» **What the task asks**: According to the article on Chris Johnson's contract situation, who reported that Johnson could start the season as a holdout?

» **Page excerpt**:
-=-=-

We still have some time until we see the NFL lockout lifted and the opening of training camps around the league. But, according to Jim Wyatt of the Tennessean, Titans RB Chris Johnson could start the season as a holdout if he doesn’t see a new contract from the club.

However, the key with Johnson—or any player at the RB position in this league—is determining their value and long-term production. A physical position that will wear players down. 

Chris Johnson ICONOnce the NFL lockout is lifted, is it time for the Titans to put together a new deal for Chris Johnson? 

I saw it often during my career with running backs. They lose that burst; power on contact and their overall production begins to decline—quickly.

But if I am the Titans, I have to start putting a plan together for Johnson.

Forget the $1.5-million dollar raise he got last season or his current contract (which he has outplayed). Because I see a RB in the prime of his career that might be the most dangerous player in the NFL with the ball in his hands.

Does that warrant a massive deal, one that makes him the highest paid RB in the league? It has to be close from my perspective, as we are talking about a player that can take a basic running scheme (out of any playbook) and flip the field.

-=-=-

» **Supplied data**:
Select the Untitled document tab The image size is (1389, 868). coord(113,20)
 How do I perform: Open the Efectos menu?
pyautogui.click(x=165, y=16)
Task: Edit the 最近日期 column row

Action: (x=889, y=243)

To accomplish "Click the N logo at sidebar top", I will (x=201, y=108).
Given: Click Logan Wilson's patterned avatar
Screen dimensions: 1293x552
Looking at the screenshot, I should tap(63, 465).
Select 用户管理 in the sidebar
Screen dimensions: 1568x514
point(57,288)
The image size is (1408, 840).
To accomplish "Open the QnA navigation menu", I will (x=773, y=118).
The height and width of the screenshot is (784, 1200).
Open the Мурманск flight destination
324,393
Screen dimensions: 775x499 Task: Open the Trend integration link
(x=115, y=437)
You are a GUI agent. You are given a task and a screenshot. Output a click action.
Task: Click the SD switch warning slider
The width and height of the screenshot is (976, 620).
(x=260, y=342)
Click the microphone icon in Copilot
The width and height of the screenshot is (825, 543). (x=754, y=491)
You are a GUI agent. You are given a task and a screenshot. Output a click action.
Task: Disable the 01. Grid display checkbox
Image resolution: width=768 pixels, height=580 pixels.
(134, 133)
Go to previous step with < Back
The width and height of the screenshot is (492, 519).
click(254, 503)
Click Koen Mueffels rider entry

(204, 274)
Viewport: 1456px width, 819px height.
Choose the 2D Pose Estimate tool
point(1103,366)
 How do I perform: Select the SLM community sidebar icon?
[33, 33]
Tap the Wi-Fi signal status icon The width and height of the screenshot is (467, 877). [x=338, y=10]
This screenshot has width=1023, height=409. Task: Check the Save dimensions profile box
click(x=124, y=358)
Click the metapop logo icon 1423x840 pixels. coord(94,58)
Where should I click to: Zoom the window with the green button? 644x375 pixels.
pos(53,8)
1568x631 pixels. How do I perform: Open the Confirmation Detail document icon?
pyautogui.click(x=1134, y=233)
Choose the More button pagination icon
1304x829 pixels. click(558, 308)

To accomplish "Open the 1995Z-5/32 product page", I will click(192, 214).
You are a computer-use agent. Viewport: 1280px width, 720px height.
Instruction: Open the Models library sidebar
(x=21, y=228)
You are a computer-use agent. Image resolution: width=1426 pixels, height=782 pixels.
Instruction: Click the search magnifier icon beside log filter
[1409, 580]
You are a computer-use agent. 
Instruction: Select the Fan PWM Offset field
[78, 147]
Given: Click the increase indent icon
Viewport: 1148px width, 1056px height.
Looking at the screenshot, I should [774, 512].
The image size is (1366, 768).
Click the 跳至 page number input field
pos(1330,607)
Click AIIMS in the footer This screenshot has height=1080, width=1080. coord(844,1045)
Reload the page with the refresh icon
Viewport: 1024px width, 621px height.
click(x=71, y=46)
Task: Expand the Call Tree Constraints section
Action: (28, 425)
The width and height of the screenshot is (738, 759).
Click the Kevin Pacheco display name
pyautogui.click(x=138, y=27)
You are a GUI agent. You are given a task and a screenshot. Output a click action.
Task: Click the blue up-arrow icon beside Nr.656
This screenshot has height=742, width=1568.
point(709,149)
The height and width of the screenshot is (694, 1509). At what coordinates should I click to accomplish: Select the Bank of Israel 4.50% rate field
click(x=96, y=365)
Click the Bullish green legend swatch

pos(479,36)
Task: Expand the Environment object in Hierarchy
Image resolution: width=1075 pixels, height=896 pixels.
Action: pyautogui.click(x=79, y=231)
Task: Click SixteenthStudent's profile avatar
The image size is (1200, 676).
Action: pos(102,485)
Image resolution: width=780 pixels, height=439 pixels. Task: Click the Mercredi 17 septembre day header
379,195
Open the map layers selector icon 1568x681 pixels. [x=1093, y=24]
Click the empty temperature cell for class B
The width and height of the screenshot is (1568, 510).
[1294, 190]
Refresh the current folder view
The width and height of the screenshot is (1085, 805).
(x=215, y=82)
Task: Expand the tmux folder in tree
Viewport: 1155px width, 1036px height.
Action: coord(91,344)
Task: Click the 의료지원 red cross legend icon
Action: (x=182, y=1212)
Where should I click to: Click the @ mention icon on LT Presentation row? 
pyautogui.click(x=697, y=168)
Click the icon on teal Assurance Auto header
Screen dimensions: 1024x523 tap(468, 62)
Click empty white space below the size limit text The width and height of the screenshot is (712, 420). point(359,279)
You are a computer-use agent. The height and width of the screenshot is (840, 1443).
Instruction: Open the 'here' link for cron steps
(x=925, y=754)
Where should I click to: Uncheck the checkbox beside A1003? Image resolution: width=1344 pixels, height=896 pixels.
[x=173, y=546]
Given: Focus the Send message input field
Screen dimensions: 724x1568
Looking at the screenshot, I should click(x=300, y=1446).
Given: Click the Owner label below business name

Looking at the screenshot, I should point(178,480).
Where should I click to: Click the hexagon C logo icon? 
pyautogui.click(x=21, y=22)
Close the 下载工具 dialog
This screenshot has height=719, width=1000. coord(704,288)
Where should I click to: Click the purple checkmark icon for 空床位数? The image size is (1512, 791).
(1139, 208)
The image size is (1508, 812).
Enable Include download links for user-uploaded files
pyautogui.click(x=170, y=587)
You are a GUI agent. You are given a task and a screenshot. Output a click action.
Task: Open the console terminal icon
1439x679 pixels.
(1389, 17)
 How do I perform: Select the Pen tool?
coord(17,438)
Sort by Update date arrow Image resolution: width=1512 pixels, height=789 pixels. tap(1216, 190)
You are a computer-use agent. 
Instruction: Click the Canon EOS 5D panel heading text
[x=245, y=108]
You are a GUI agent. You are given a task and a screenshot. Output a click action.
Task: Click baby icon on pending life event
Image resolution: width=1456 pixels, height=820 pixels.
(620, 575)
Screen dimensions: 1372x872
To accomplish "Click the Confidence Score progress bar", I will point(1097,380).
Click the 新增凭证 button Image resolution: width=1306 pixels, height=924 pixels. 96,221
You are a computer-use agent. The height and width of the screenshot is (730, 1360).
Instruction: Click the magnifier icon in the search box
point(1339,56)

-=-=-

» **The output**: Jim Wyatt of the Tennessean